After consideration, we concluded that graph annotation for external codegen is actually orthogonal to op strategy as graph annotation is done before vendor-independent (like constant folding etc) Relay passes have been executed. Op strategy, on the other hand, mainly focuses on selecting compute and schedule functions for ops that have been determined to be compiled by TVM. As a result, op strategy happens after all passes are complete.

Also, the op based annotation is orthogonal to the recently merged composite pass (PR #4771) which accepts user-written Relay graph patterns and uses pattern matching to make subgraphs. Our proposed op based approach simplifies the work from users to write possibly countless patterns.

Implementation in TVM

For each op, we have a corresponding check function registered and the checker will be invoked at the compilation time to indicate if we should annotate the op for the 3rd party accelerator to offload. For example, the following code shows an implementation of the helper for checking if an op should be offloaded to a given compiler:

def register_external_compiler_helper(op_name):
    @reg.register_external_compiler(op_name)
    def _register_wrapper(attrs, args, comp):
        return get_external_compiler(comp, op_name)(attrs, args)
 return _register_wrapper

# Register all Relay ops
register_external_compiler_helper("nn.conv2d")
register_external_compiler_helper("nn.relu")
register_external_compiler_helper("add")
...
  • Note that comp is a module name in the 3rd party compiler (e.g, the name dnnl indicates the module python/tvm/relay/backend/contrib/dnnl/dnnl.py); the get_external_compiler uses hasattr and getattr to obtain the 3rd party specified checkers (implemented in the following section).

Required Implementation by Developers/Vendors

  • For HW partners/3rd party library, they only need to attach an op to a provided helper or they can also implement a simple checker for an op to specify if they could support it under certain conditions. For example, they can do any of the following:
    _register_external_op_helper("conv2d")
    _register_external_op_helper("conv2d", True)
    _register_external_op_helper("conv2d", False)
    
    def conv2d(attrs, args):
       if ...:
           return True
       return False
    
    • Where _register_external_op_helper("conv2d") is a simple version of
    def conv2d(attrs, args):
        return True
    
    • Note that HW partners do not need to register this function but just need to implement it under python/tvm/relay/backend/contrib/compiler_name/comp.py so that the function can be discovered and imported dynamically.
  • A Relay IR pass, AnnotateCompiler, in Python will invoke above function, insert annotations to the graph, and run the greedy algorithm (TBA) to merge ops.

How to Use

mod = relay.IRModule()
seq = Sequential([transform.AnnotateCompiler("dnnl"), transform.GraphPartition()])
mod = seq(mod)
graph, lib, params = relay.build_module(mod, "llvm")

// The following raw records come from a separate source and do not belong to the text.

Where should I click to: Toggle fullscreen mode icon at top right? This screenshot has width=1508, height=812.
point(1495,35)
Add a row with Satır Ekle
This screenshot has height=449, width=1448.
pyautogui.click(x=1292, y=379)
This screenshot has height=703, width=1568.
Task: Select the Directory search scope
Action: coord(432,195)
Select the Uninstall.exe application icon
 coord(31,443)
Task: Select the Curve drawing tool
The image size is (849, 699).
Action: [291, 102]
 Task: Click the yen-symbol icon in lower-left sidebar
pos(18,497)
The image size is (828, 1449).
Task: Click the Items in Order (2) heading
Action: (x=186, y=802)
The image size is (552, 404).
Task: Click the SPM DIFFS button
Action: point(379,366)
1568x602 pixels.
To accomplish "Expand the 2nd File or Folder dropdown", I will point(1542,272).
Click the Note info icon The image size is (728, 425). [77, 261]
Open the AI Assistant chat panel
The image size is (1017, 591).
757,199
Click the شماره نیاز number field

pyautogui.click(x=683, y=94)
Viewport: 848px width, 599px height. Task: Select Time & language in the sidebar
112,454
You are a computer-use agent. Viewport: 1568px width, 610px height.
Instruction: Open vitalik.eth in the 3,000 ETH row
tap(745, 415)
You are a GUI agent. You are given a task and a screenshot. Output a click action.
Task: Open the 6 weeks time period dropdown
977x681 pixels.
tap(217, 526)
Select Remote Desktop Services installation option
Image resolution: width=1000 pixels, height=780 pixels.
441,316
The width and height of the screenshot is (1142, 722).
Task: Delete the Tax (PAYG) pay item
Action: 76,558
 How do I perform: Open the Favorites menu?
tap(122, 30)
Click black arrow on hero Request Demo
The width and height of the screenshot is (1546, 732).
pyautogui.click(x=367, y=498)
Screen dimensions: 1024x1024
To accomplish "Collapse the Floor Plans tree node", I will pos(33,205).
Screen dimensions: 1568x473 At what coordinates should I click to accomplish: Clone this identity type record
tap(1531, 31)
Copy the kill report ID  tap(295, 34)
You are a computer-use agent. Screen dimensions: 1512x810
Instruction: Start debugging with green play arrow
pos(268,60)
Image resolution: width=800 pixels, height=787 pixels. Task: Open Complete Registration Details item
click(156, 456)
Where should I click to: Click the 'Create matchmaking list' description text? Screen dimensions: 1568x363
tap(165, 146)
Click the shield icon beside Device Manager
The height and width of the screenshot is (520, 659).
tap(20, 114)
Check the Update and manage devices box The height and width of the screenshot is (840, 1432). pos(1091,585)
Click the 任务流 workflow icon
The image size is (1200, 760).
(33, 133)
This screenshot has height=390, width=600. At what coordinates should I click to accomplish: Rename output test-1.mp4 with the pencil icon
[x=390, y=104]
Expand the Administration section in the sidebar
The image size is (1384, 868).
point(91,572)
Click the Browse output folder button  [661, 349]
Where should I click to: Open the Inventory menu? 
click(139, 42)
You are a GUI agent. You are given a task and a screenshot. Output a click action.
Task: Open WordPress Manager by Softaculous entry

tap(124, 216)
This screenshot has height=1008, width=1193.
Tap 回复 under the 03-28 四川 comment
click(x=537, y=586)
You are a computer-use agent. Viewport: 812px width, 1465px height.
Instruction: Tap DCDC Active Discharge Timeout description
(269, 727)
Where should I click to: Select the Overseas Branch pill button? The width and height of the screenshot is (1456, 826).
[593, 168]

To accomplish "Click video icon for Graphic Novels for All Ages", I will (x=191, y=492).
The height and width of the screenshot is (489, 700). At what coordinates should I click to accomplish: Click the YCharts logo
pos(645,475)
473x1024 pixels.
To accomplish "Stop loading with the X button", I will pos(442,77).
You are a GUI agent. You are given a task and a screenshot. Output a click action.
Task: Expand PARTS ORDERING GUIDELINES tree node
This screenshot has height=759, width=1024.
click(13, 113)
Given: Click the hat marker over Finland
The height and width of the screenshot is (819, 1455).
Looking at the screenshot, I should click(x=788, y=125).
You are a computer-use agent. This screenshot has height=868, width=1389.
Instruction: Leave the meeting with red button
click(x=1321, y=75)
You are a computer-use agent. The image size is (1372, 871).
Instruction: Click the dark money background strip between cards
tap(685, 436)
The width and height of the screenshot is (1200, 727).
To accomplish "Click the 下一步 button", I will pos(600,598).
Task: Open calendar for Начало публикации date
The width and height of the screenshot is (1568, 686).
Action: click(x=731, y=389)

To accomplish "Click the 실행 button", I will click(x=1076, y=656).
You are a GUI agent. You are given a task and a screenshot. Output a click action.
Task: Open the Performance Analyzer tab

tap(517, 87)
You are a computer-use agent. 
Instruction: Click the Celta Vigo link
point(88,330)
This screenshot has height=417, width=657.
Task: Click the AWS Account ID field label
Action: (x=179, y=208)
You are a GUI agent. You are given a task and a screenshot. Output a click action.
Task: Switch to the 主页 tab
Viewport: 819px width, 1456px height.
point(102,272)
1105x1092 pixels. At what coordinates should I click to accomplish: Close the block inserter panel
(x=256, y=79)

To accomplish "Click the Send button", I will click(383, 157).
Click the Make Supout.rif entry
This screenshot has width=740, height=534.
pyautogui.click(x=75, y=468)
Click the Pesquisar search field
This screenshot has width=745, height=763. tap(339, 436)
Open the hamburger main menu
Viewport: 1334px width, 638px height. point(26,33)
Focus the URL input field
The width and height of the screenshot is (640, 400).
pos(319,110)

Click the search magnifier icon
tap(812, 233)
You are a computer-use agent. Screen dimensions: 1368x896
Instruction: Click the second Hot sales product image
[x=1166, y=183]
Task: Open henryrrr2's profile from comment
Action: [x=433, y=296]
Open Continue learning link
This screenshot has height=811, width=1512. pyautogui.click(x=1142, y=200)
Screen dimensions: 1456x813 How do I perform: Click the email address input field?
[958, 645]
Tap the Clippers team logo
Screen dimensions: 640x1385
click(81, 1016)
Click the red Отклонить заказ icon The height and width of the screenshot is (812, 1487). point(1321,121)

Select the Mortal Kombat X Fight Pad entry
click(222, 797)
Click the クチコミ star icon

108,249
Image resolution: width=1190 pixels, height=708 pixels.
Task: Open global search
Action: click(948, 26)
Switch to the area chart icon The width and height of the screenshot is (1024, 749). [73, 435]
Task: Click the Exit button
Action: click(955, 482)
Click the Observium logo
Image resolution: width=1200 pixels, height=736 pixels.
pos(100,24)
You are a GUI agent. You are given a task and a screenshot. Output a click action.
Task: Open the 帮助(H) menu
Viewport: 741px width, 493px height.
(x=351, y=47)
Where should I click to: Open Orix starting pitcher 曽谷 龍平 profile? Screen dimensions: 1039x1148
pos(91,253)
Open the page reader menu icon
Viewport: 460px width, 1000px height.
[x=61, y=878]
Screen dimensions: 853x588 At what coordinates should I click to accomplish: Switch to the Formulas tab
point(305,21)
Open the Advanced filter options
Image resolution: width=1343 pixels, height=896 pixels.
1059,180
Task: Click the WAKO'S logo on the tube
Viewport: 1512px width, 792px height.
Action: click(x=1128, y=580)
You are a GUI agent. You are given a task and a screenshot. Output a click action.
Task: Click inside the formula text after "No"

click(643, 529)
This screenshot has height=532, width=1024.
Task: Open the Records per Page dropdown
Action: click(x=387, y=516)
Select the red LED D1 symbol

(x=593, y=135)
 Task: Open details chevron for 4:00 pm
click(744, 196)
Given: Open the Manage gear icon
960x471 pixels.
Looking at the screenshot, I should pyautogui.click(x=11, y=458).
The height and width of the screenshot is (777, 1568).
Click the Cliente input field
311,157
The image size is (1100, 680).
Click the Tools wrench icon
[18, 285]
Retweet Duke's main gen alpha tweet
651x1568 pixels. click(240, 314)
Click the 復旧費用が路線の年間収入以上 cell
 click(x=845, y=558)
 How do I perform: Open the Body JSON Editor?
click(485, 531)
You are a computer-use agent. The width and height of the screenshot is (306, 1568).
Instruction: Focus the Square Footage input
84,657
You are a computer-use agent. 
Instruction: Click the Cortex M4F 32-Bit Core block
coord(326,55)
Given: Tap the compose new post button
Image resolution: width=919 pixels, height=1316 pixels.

Any comments are highly appreciated:)

cc @tqchen, @masahi, @mbaret, @jonso, @haichen

3 Likes

Thanks for this proposal! This looks to broadly be the correct direction to me. Iā€™ve got a few initial comments.

  1. Iā€™m not sure if itā€™s generally true that we want to perform the partitioning before any Relay pass is executed. For example, the QNN Relay dialect produces qnn.conv2d which later gets lowered to a series of ops that includes a normal conv2d. We may have an external codegen that canā€™t do qnn.conv2d, but does support conv2d and so would prefer to annotate the graph at a lower level. Another example of this is that some external codegens will want to see the actual values of the weights and so need to happen after BindConstantParams has been called. Both of these suggest to me that the partitioner cannot exist entirely outside of relay.build_module.

  2. Will we allow composite functions to be treated as ā€˜opsā€™ for the annotation? This is necessary for the case where a series of operators are supported but the operators on their own are not.

  3. Iā€™m interested to know the use case for custom annotation at this point. If we got rid of it, we could just directly call the check function in the graph partitioner which would be a lot simpler.

  4. Do you think we could perform all the heterogenous partitioning in this pass (eg. GPU/CPU offload)?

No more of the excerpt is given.